Die Gesellschaft ist durchaus bereit, eine CO₂-Steuer als Strafe für vergangenen Klimasünden zu akzeptieren. Aber schmerzen müsste sie, eine Buße, die jeden jeden Tag daran erinnert, wie er nach Mallorca und Peru geflogen ist, in Mexiko am Strand lag, auf Kreuzfahrt ging und mit dem Auto schnell mal noch zu Freunden fuhr, die man ebenso gut bei Skype hätte sprechen können.

Mehr Klimaschutz lässt sich nicht mit Kosmetik erreichen, das wissen die Menschen längst und sie wollen es doch auch. Die Bundesregierung muss die Gelegenheit nutzen und endlich Klarheit schaffen: Wie tief werden die Einschnitte sein? Wen wird es wie hart treffen? Was bleibt von Wohlstand, Freiheit und Mobilität übrig? Und wer wird es sich noch leisten können?

PPQ-Kommentar von Svenja Prantl


Welchen Preis darf Klimaschutz haben, wenn der Untergang unmittelbar bevorsteht? Welche Verhandlungsmasse ist noch da, wenn viel zu lange zugewartet wurde, etwas zu tun? Die #fridaysforfutures-Hysterie erst hat Deutschland aufgeweckt und die Politik gezwungen, irgendwas mit Klima in ihren Bauchladen aus Programmversprechen aufzunehmen.

Bei der Umsetzung dann aber herrscht doch wieder die alte Angst vor dem Machtverlust, dass Misstrauen dem Bürger gegenüber, der einem die Stimme entziehen könnte, wenn man ihm zu schwer auf die Füße tritt. Im politischen Alltag geht es also nicht um die möglichst schnelle Umsetzung von Klimastrafmaßnahmen gegen Klimasünder, sondern um das übliche Vertagen, Prüfen und europäische Lösungen fordern.

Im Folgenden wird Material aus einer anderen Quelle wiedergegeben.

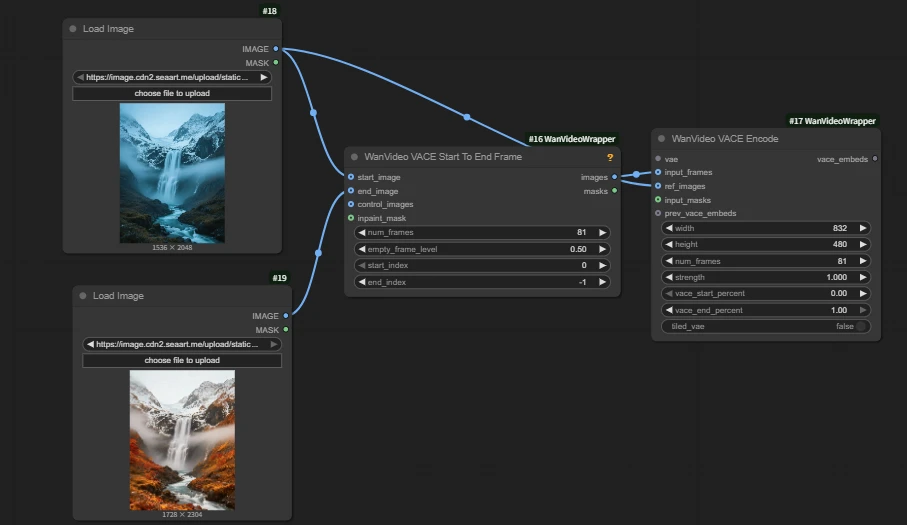
Task: Click the IMAGE output port of Load Image #18
Action: [276, 49]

Doch hilft das? Braucht das Land, braucht der Kontinent nach der Debatte über die Kohle nicht auch eine über das Öl: über Kraft- und Heizstoffe. Über Strom? Milch? Wasserdampf? Parallel dazu muss über die Notwendigkeit und die Grenzen von Mobilität gesprochen werden, darüber, wie viele Jacken, Hosen und Pullover ein Mensch wirklich braucht, welche falschen Ansprüche an die Qualität und Menge von Lebensmitteln jahrelang genährt wurden - nicht zuletzt durch Hitlers Krieg, der Älteren immer noch Angst macht, die an Jüngere weitergeben. Und die Frage muss diskutiert, ob Freizeitsport nötig ist und wenn ja, ob er wirklich riesige flächenversiegelnde Plätze und Hallen braucht. Auch Bewegung ist nicht klimaneutral, übertriebene Bewegung um der Bewegung willen ist sogar äußerst schädlich. Das muss genauso gesagt werden dürtfen wie die der Fakt dargestellt werden muss, welch vernichtenden Einfluss Unterhaltungsindustrieangebote wie Fußball, Formel 1 oder Olympia auf unsere Umwelt haben.


Komplizierte Diskussion


Das wird eine komplizierte Diskussion, weil sie fast jeden ganz direkt betrifft und ewig geglaubte Gewissheiten unserer Gesellschaft auf den Prüfstand gestellt werden. Schon deshalb wird es hier noch mehr um sozialen Ausgleich gehen, um Pendler, um Familien. Aber auch hier geht es erst einmal um den Einstieg ins Endspiel um die Erde. Noch ist nicht einmal klar, wie effizient Energieeffizienz sein muss, um mit einem Energieeinsatz null effektiv Waren, Güter und Dienstleistungen herzustellen und zu vermarkten. Bisher wehrt sich die Bundesregierung mit Händen und Füßen gegen diese Debatte, die nur konsequent wäre, legte man die Maßstäbe der Braunkohlendiskussion an.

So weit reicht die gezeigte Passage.